## TASK
Your answer consists of the lines in the data that contain "agent". Copy each of them.

[Stored records]
►
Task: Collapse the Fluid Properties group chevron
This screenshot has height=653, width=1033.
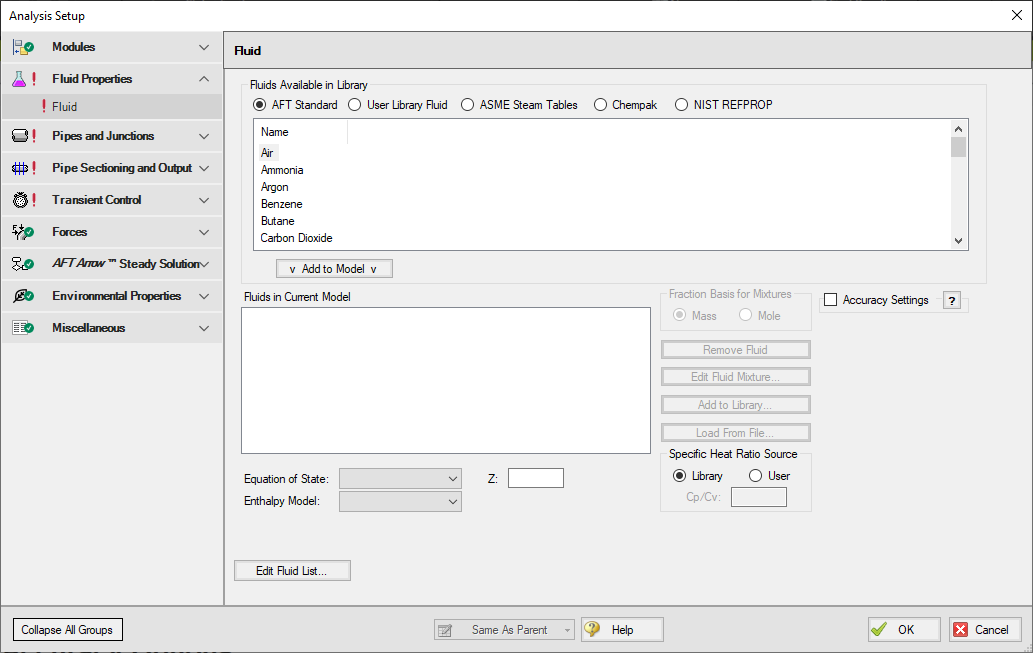Action: click(204, 79)
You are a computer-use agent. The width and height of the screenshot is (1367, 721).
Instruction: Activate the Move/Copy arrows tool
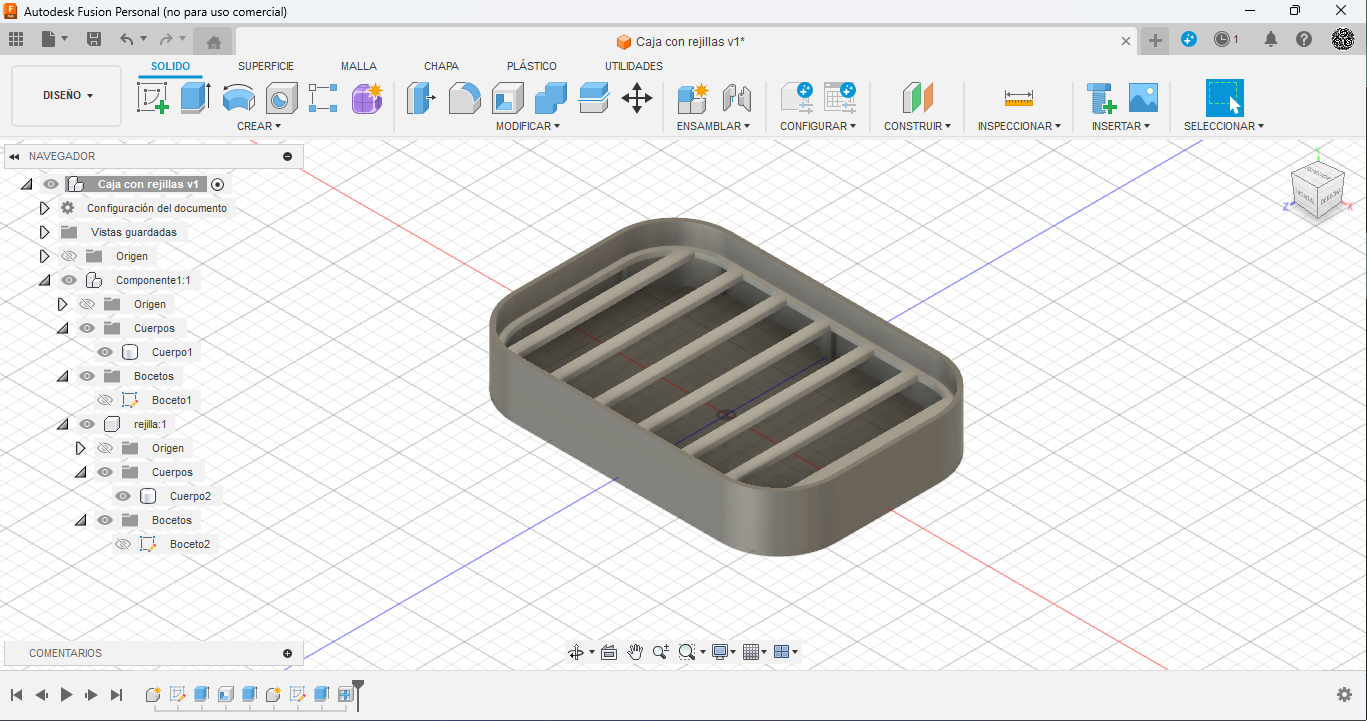point(637,98)
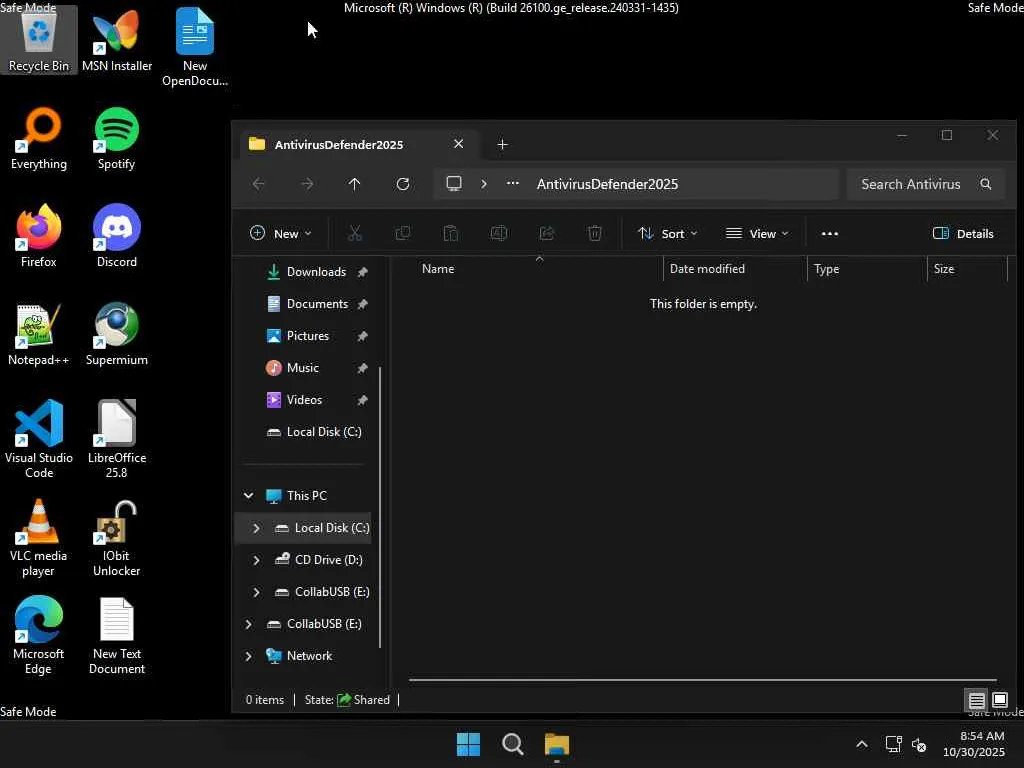Click the Windows Start button
Image resolution: width=1024 pixels, height=768 pixels.
pos(468,744)
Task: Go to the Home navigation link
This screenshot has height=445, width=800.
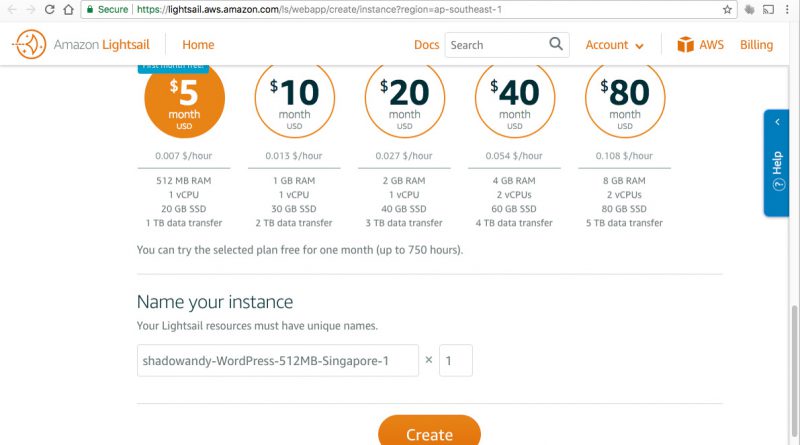Action: [x=198, y=45]
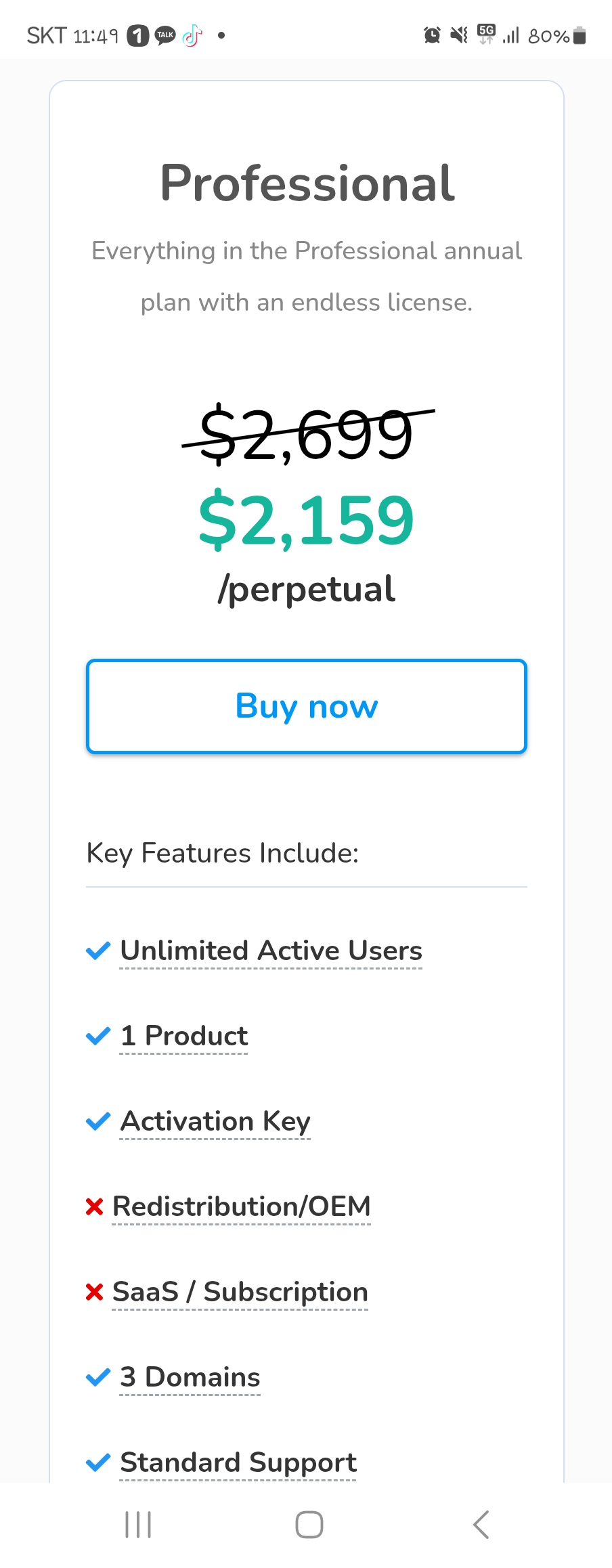Tap the Buy now button
Image resolution: width=612 pixels, height=1568 pixels.
click(x=307, y=706)
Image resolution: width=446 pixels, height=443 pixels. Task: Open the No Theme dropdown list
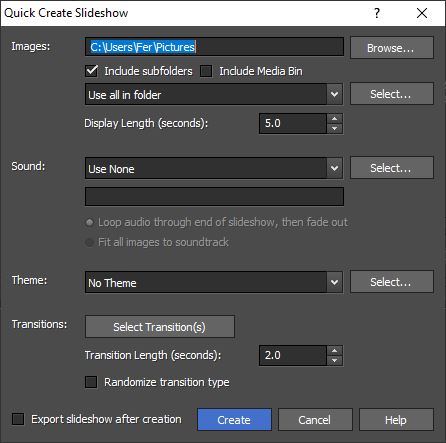click(x=214, y=283)
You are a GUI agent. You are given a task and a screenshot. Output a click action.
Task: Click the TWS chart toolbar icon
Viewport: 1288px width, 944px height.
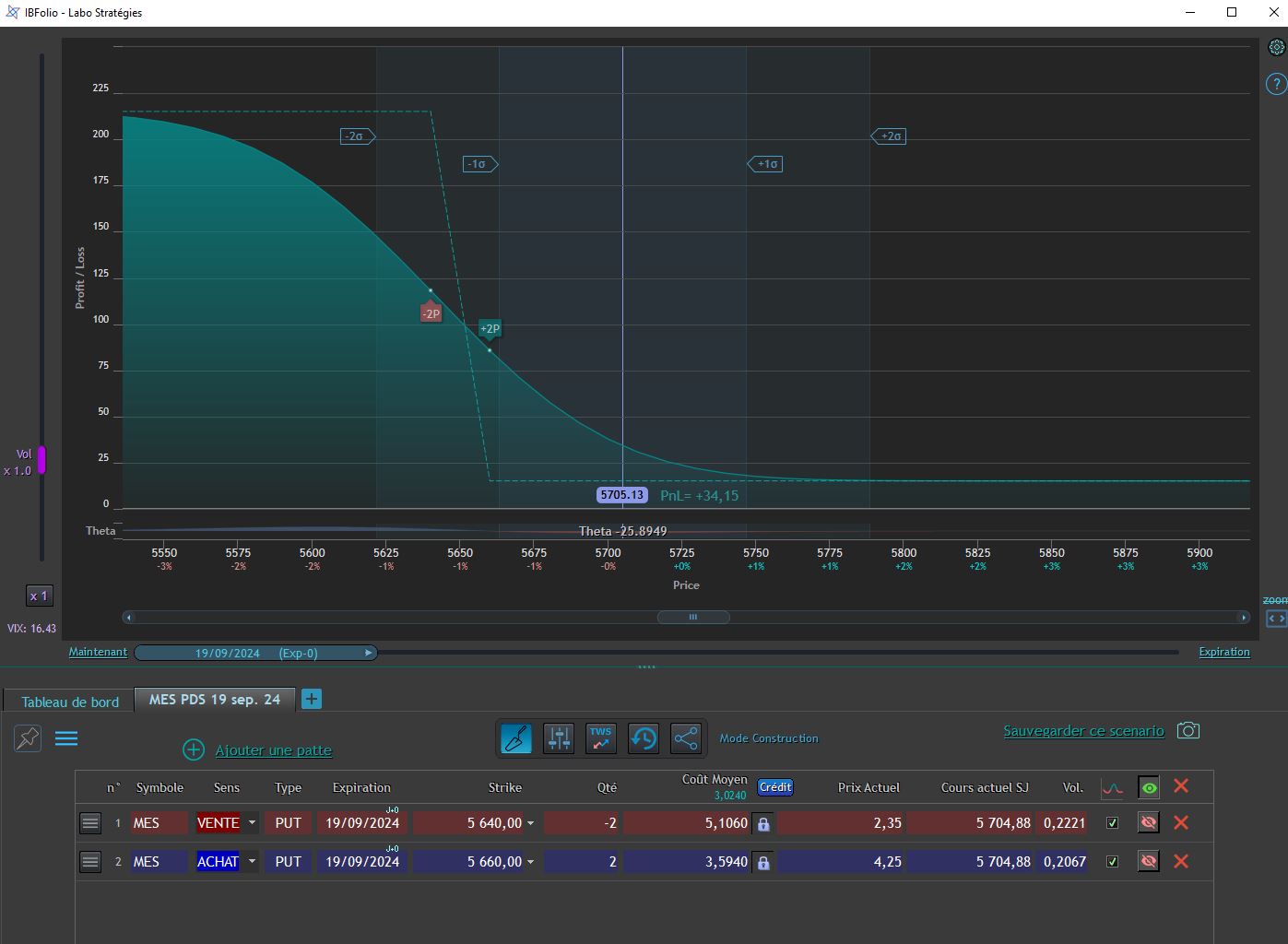(x=601, y=738)
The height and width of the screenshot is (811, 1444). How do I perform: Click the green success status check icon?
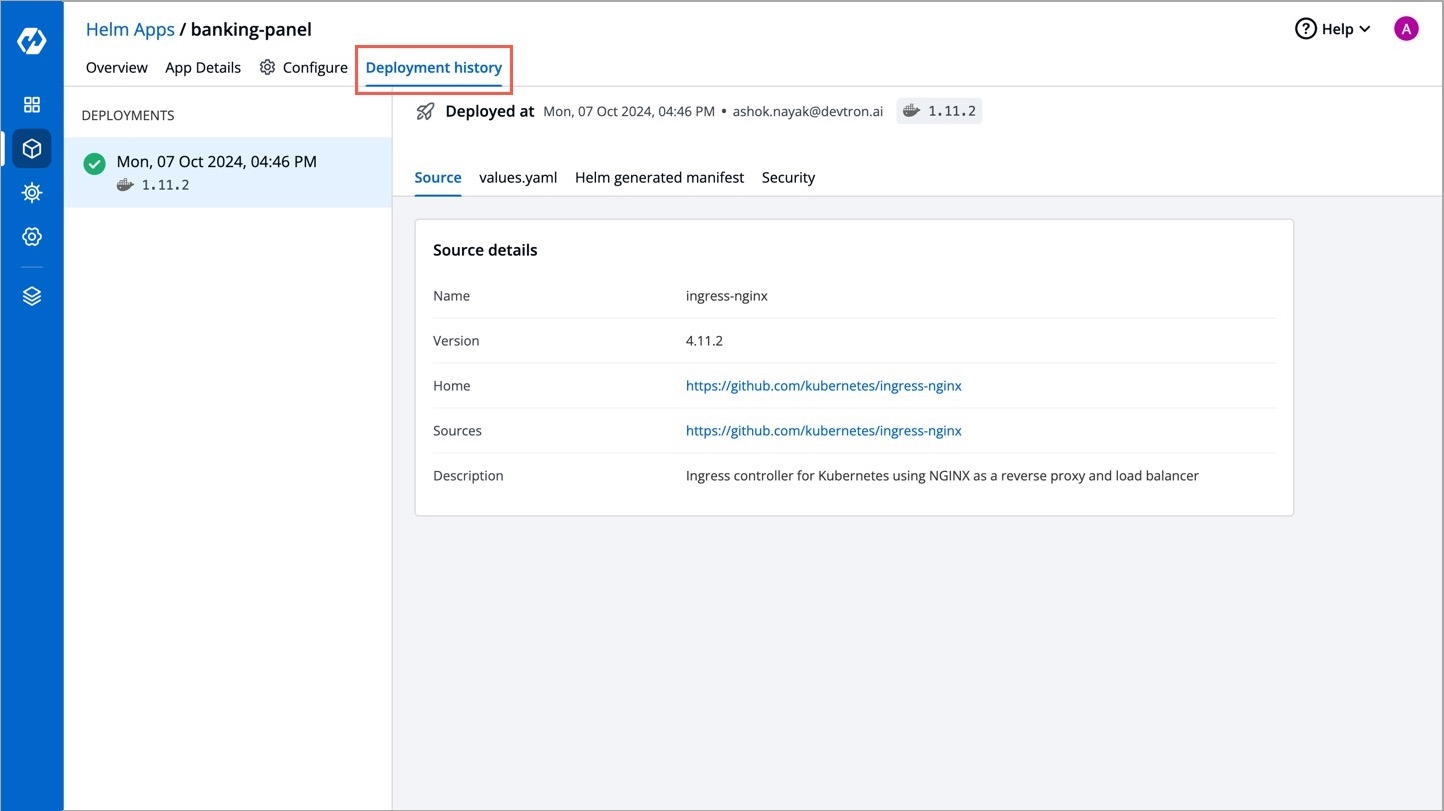(95, 164)
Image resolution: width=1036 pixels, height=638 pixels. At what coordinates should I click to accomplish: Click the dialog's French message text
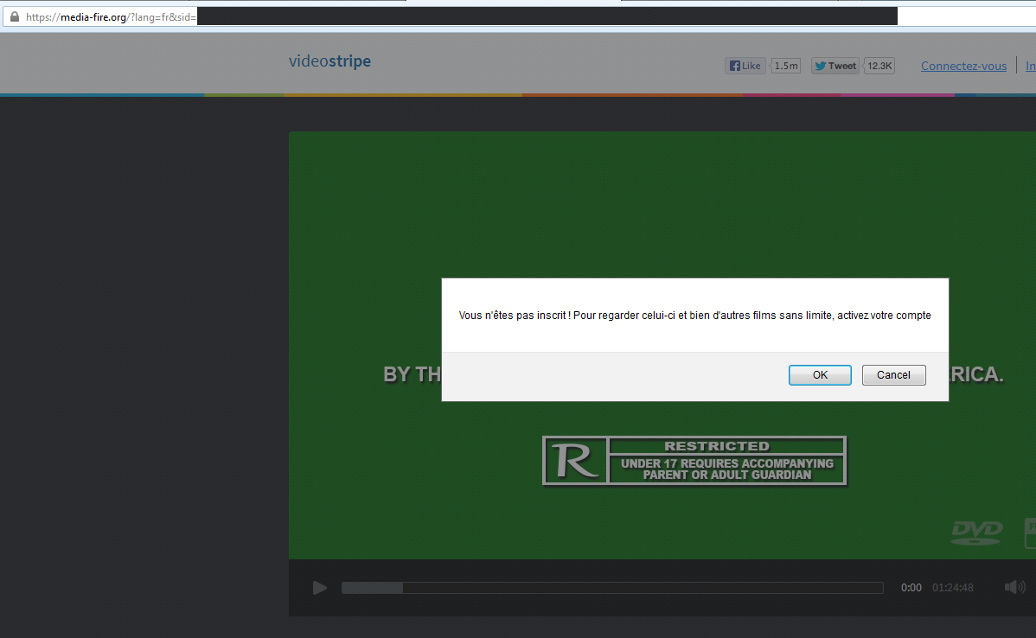(694, 315)
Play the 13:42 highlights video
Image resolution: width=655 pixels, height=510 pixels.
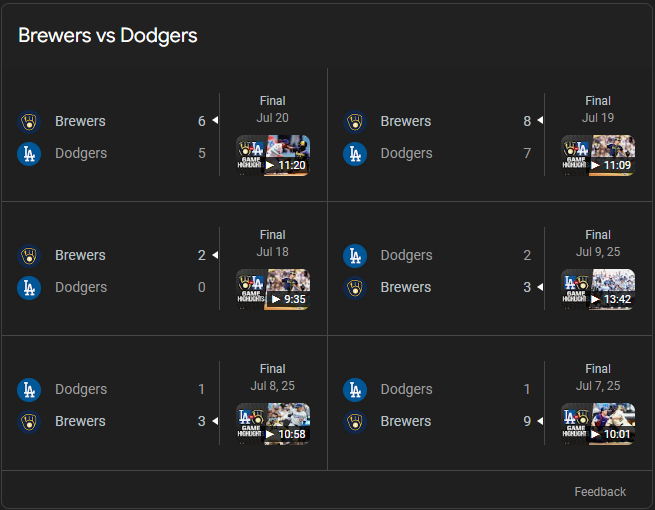[x=598, y=289]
◄
## TASK RESPONSE
You are a computer-use agent. The width and height of the screenshot is (1367, 721).
You are a GUI agent. You are given a task and a screenshot. Output a click action.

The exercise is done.